[Directions for this task] Extract every line from the records below that contains the word "agent".
= = =
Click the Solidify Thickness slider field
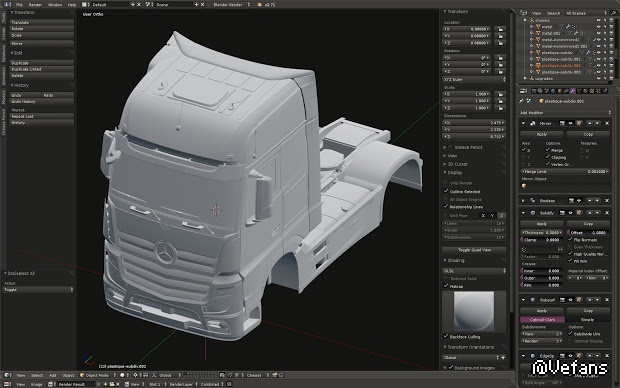Viewport: 620px width, 388px height. click(x=541, y=233)
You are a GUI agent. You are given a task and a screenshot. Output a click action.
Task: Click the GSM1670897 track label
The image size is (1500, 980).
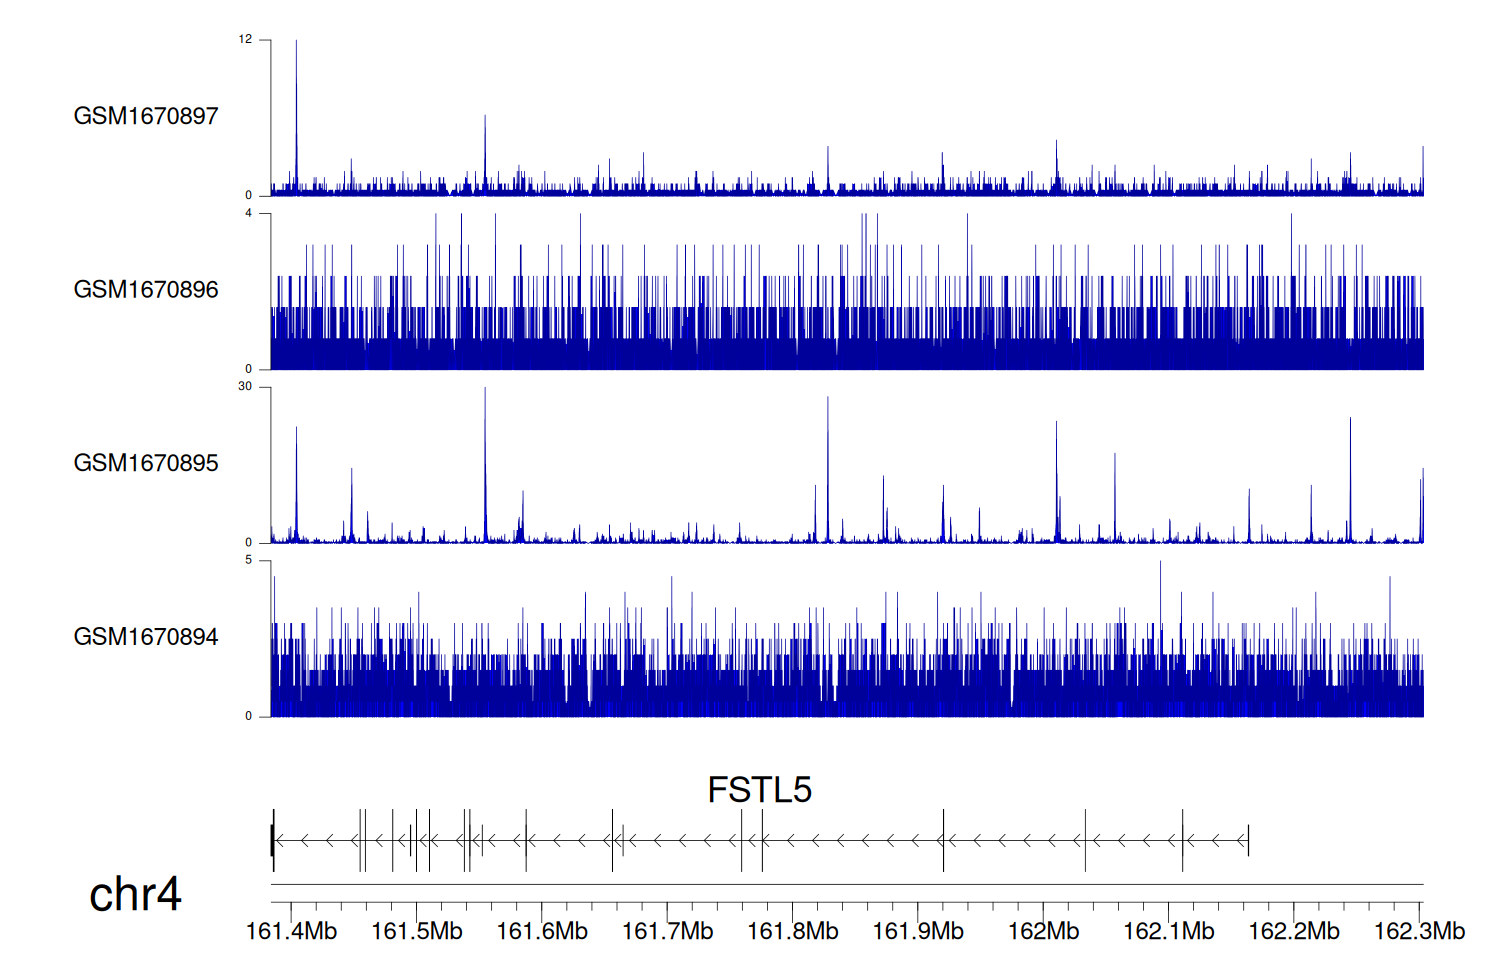point(146,116)
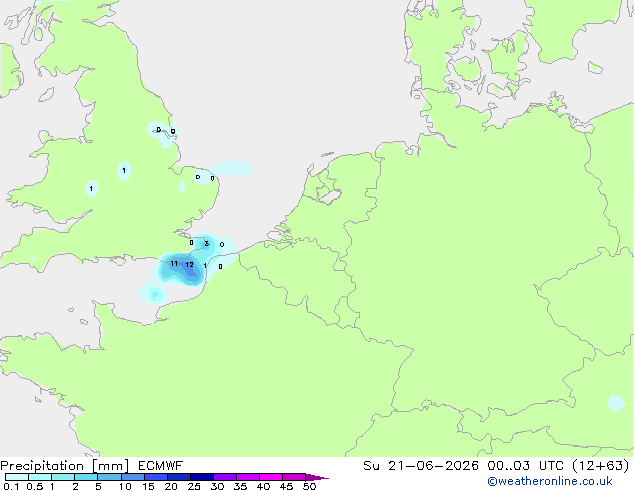Pick the lightest 0.1–0.5 mm legend swatch

point(17,477)
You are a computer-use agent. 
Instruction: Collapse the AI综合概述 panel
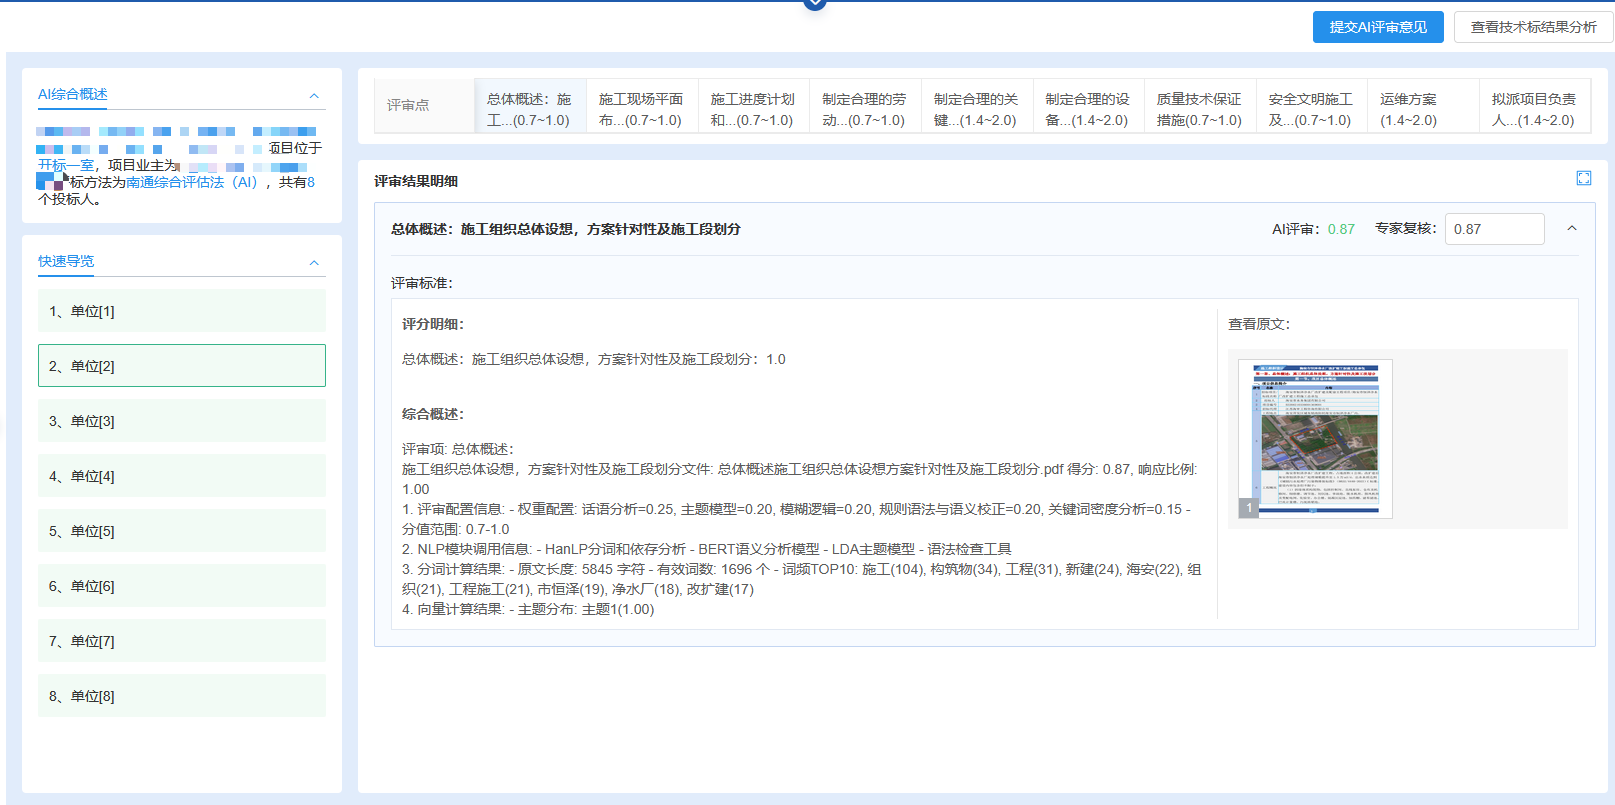[314, 96]
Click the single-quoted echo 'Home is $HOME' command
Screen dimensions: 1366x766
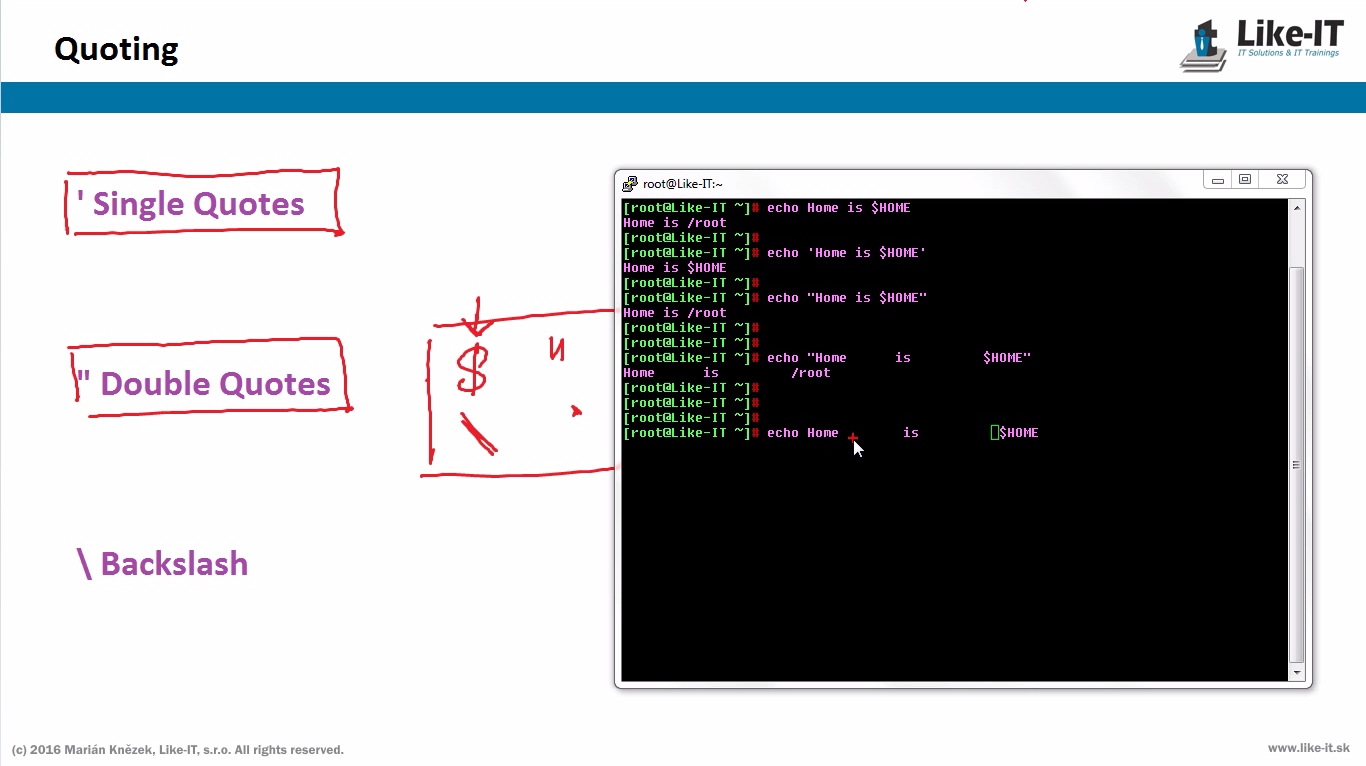[x=846, y=253]
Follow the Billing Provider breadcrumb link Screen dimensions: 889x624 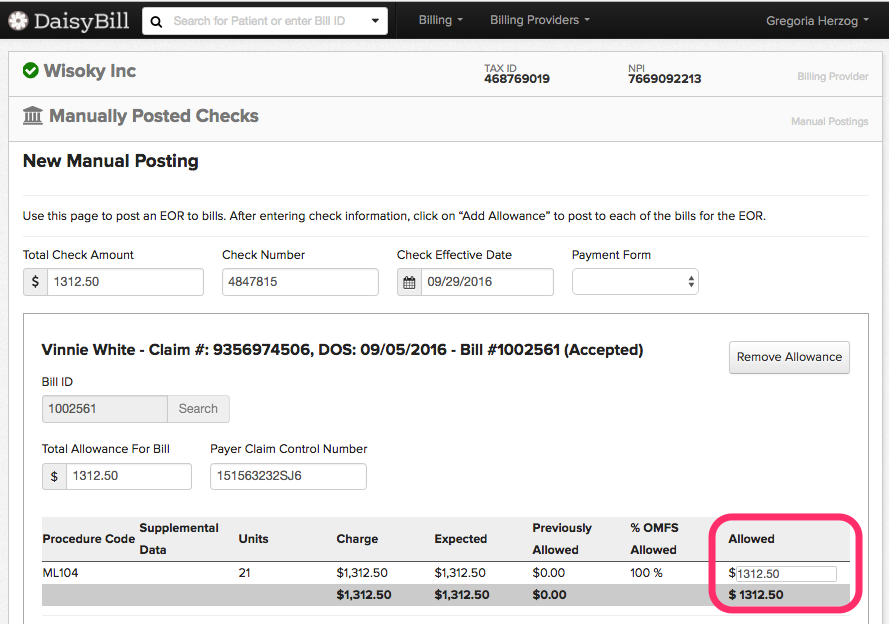point(832,77)
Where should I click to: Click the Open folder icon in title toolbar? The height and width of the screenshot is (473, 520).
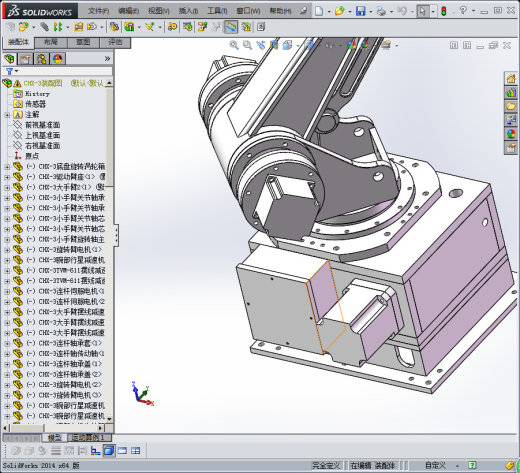339,11
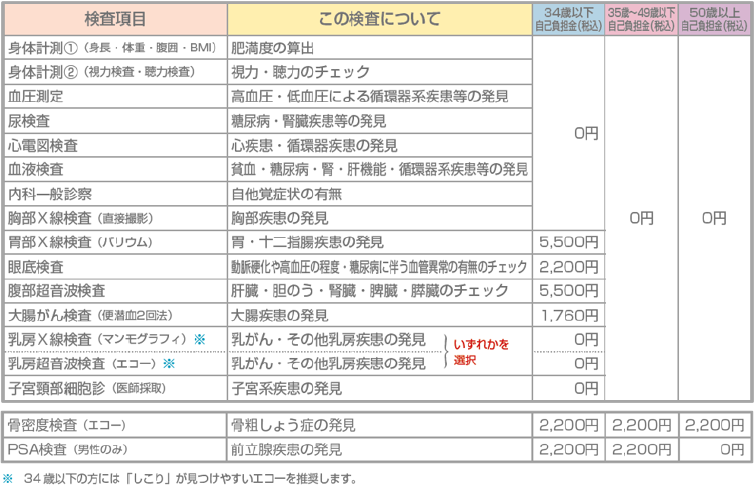Click the blue ※ mark beside 乳房超音波検査
The width and height of the screenshot is (756, 485).
click(x=169, y=364)
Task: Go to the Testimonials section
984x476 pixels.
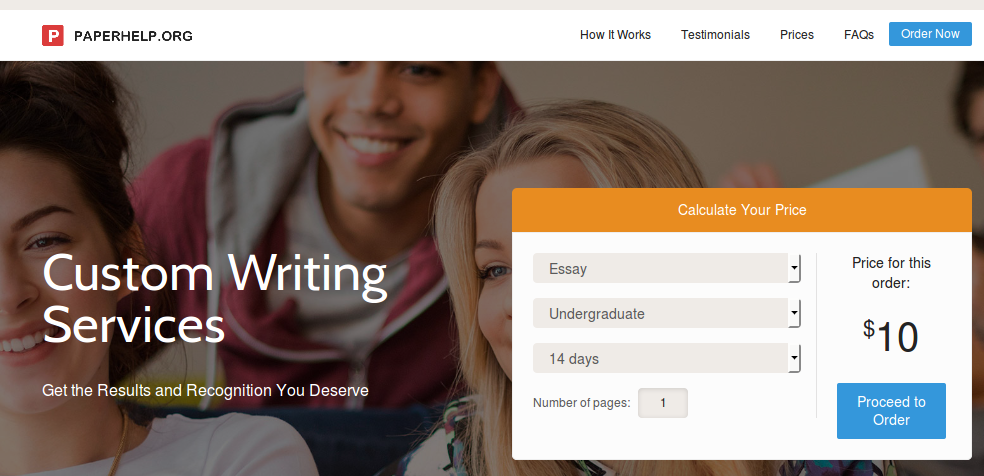Action: click(715, 35)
= = =
[Response to this exercise]
You are a GUI agent. You are given a task and a screenshot. Output a click action.
You are a computer-use agent. 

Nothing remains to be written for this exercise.